![mathematica sum mathematica sum](https://www.wolfram.com/mathematica/new-in-10/inactive-objects/HTMLImages.en/make-addition-and-multiplication-tables/O_10.png)
Mathematica is VERY different from other programming languages. Spending 100-200 intense hours learning the basics of Mathematica programming will make you far more productive and it will be much less frustrating for you and you will need to ask far fewer questions. You need the edition of the book that matches the version of Mathematica you have, the 2nd edition is for MMA5.x, the 3rd edition is for MMA 6 and perhaps a bit of 7, no edition covers the new material in version 8.
![mathematica sum mathematica sum](https://i.stack.imgur.com/JlsAN.png)
"Mathematica Navigator" is an excellent book with many simple practical examples.

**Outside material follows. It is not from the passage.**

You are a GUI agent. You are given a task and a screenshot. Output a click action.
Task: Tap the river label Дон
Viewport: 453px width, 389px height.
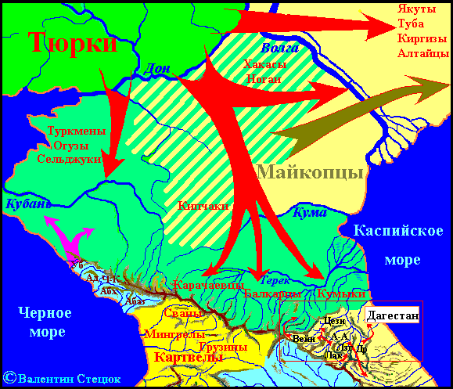158,70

If you study every sentence in that book until you understand them you can learn much of what you need for the simplest use of Mathematica. "Applied Mathematica: Getting Started, Getting It Done" by Shaw and Tigg is very old and can be purchased used very cheaply.
#Mathematica sum how to#
I would strongly urge you to purchase a good book teaching how to use Mathematica if that is possible for you. It would have required dozens of incomprehensible posts trying to figure out broken code before we might have guessed what you actually wanted. Your example of the output you needed was very helpful.
![mathematica sum mathematica sum](https://i.stack.imgur.com/hncoV.png)
But perhaps the output of Trace when limited to the patterns that I included as the last argument, or not even using Trace and just using qSolve alone may be sufficient for what you actually need. In:= qSolve:=Sum,īy making this MUCH more complicated and including more things that you will not understand it would be possible to provide output much closer to the step by step display that you showed. Solid angle subtended by a tetrahedron at its vertex given the angles between the consecutive lateral edges meeting at that vertex & solid angle subtended by a triangle at the origin given the position vectors of its vertices (Application of HCR's cosine formula).